IF I don't apply low carb diet, rather than that, I eat a lot carbs like normal people, and always add the insulin dose to keep my bg stable in target range. should I worry about the extra insulin amount added will lower my insulin sensitive?

I'm asking this because, I let my T1d daughter have same meals and snacks as her brother, but apparently my daughter is gainning weigh faster than her brother at the same age. She isn't overweight though, I'm merely curious of the trend.
 
Does artifical insulin have the excactly same features as human insulin, so that higher artificial insulin doses also leads to more fat produced in our body? like what human insulin does to people?
IF I don't apply low carb diet, rather than that, I eat a lot carbs like normal people, and always add the insulin dose to keep my bg stable in target range. should I worry about the extra insulin amount added will lower my insulin sensitive?

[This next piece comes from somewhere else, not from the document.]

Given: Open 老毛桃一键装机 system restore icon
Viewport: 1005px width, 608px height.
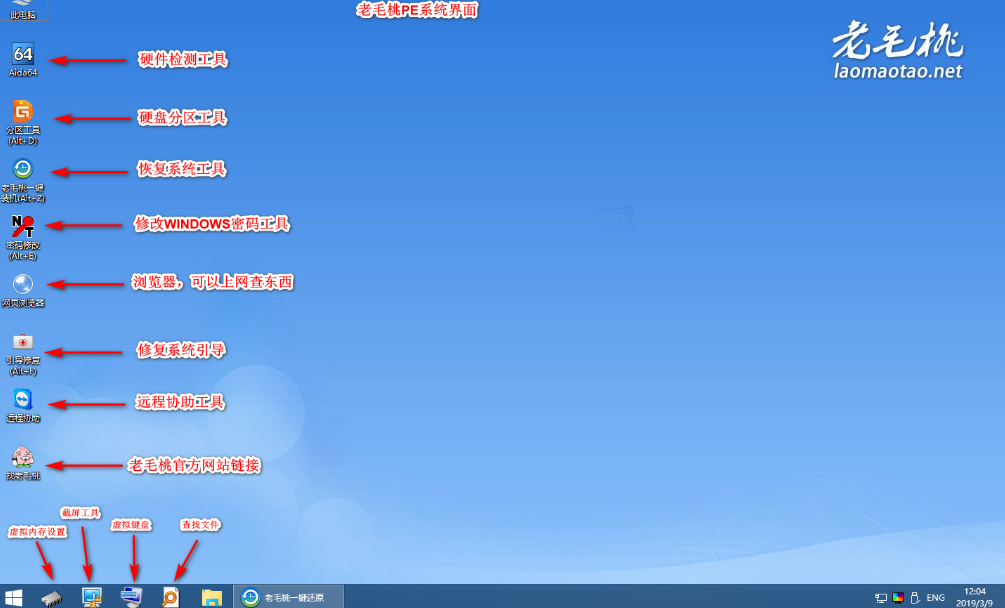Looking at the screenshot, I should click(x=23, y=169).
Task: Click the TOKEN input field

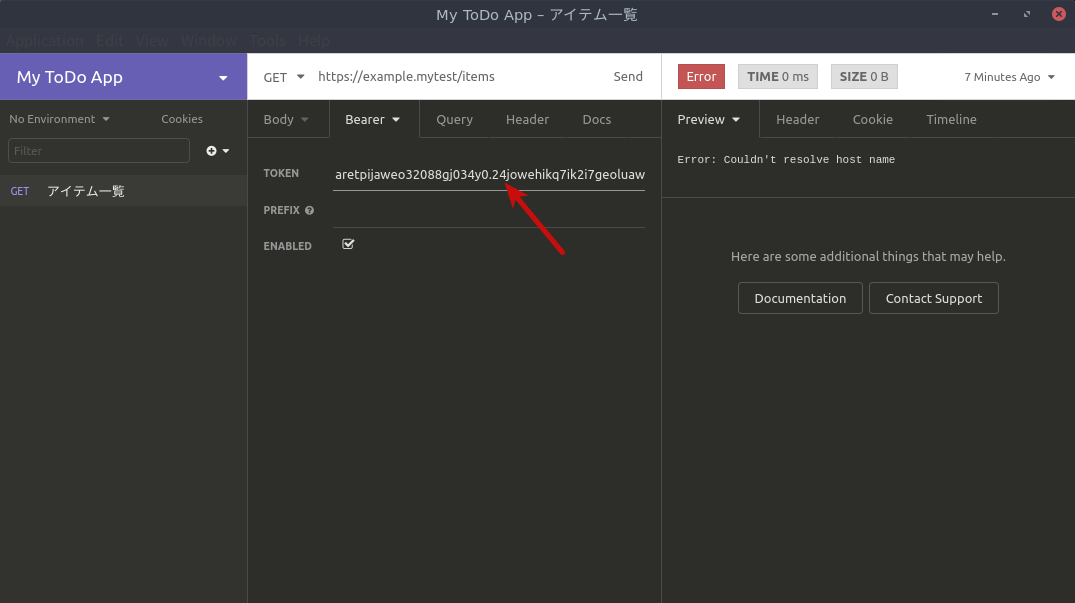Action: pyautogui.click(x=489, y=175)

I'm asking this because, I let my T1d daughter have same meals and snacks as her brother, but apparently my daughter is gainning weigh faster than her brother at the same age. She isn't overweight though, I'm merely curious of the trend.

Hi,

How old is your child? & when was she diagnosed with T1?
 
Children grow at different rates. As she is not overweight, I would not worry.
Matching insulin to the food we are eating does not cause insulin resistance.
 
Does artifical insulin have the excactly same features as human insulin, so that higher artificial insulin doses also leads to more fat produced in our body? like what human insulin does to people?
IF I don't apply low carb diet, rather than that, I eat a lot carbs like normal people, and always add the insulin dose to keep my bg stable in target range. should I worry about the extra insulin amount added will lower my insulin sensitive?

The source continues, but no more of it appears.